Biologically active ceramics comprising calcium oxide, silica, and borate. The method of claim 1, wherein the calcium oxide, silica, and borate are in a molar ratio of 40 to 49% calcium oxide (CaO), 40 to 49% silica (SiO ₂ ), and ₂ to 20% B ₂ O ₃ , respectively. Bioactive ceramic, characterized in that. A metal implant was used to prepare a slurry containing powders of bioactive ceramics each composed of 40 to 49% calcium oxide (CaO), 40 to 49% silica (SiO ₂ ), and ₂ to 20% B ₂ O _3. A bioactive ceramic coated metal implant, characterized in that it is produced by sintering after coating on a substrate. 4. The bioactive ceramic coated metal implant according to claim 3, wherein the sintering treatment is performed at 700 to 950 캜. Dissolving the polymer binder in an aqueous or organic solvent to obtain a solution; Powders of bioactive ceramics composed of calcium oxide (CaO): 40 to 49%, silica (SiO ₂ ): 40 to 49%, and B ₂ O ₃ : 2 to 20% in molar ratios were added to the solution and stirred. Preparing a slurry; Coating the slurry on a metal implant substrate to obtain a coating; And drying the coating to heat treatment to burn the polymer binder and to sinter and crystallize the remaining bioactive ceramic.

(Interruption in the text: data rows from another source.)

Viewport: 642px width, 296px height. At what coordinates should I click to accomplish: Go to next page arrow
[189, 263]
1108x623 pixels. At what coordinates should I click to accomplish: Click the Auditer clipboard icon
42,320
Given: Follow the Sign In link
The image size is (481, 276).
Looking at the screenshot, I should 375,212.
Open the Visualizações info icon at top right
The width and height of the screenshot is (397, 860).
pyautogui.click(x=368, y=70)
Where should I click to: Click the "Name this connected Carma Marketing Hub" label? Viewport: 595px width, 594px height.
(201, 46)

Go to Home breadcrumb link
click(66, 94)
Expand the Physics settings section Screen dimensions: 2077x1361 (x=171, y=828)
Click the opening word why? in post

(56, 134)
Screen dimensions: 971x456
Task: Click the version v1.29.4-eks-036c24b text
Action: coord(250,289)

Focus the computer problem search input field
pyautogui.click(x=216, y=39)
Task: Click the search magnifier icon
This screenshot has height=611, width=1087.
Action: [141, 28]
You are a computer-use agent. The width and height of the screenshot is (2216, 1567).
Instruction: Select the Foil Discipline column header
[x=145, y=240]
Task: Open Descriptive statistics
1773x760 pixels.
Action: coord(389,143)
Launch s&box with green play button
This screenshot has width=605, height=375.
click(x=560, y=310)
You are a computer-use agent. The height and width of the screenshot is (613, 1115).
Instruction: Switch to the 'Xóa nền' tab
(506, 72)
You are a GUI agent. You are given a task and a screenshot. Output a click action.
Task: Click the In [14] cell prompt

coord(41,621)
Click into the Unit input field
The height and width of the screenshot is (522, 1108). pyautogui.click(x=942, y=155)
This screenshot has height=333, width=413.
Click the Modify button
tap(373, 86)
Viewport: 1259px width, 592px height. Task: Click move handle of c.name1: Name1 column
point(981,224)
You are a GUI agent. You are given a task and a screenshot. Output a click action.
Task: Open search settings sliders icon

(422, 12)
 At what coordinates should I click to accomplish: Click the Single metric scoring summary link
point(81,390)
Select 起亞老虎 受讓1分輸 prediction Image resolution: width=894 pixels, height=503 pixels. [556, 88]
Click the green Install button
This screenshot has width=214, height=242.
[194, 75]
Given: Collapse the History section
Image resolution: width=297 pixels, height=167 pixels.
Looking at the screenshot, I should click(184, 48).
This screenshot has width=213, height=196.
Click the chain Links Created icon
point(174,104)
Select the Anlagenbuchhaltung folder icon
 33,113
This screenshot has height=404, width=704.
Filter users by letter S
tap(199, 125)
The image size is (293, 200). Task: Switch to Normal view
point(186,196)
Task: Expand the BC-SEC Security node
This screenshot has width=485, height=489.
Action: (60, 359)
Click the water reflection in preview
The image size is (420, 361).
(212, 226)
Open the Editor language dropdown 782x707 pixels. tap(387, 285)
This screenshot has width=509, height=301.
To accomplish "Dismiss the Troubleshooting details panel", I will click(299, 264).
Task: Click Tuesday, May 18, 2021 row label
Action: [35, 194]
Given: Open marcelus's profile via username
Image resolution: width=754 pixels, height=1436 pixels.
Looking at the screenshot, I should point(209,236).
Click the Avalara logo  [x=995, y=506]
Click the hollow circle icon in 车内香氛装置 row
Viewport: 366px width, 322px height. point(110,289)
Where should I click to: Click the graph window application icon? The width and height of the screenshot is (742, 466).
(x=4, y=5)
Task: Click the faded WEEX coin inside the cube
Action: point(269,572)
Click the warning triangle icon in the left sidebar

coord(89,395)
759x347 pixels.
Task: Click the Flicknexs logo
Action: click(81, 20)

The method of claim 5, wherein the metal implant is made of at least one material selected from the group consisting of titanium, titanium alloys, cobalt-chromium alloys, and stainless steel. The method of claim 5, wherein the organic solvent is at least one selected from alcohol, toluene, heptane (isoptane), isopropyl alcohol, acetone, the polymer binder is a vinyl (Vinyl) polymer, ethyl cellulose (EthylCellulose, EC) , Graft metal coated with bioactive ceramics using at least one material selected from the group consisting of polymethyl methacrylate (PMM), polyvinyl butiral (PVB), epoxy, and resin Method of making sieves. 6. The method of claim 5, wherein the slurry of the bioactive ceramic is mixed with 30 to 100% by weight of the slurry containing the polymer binder.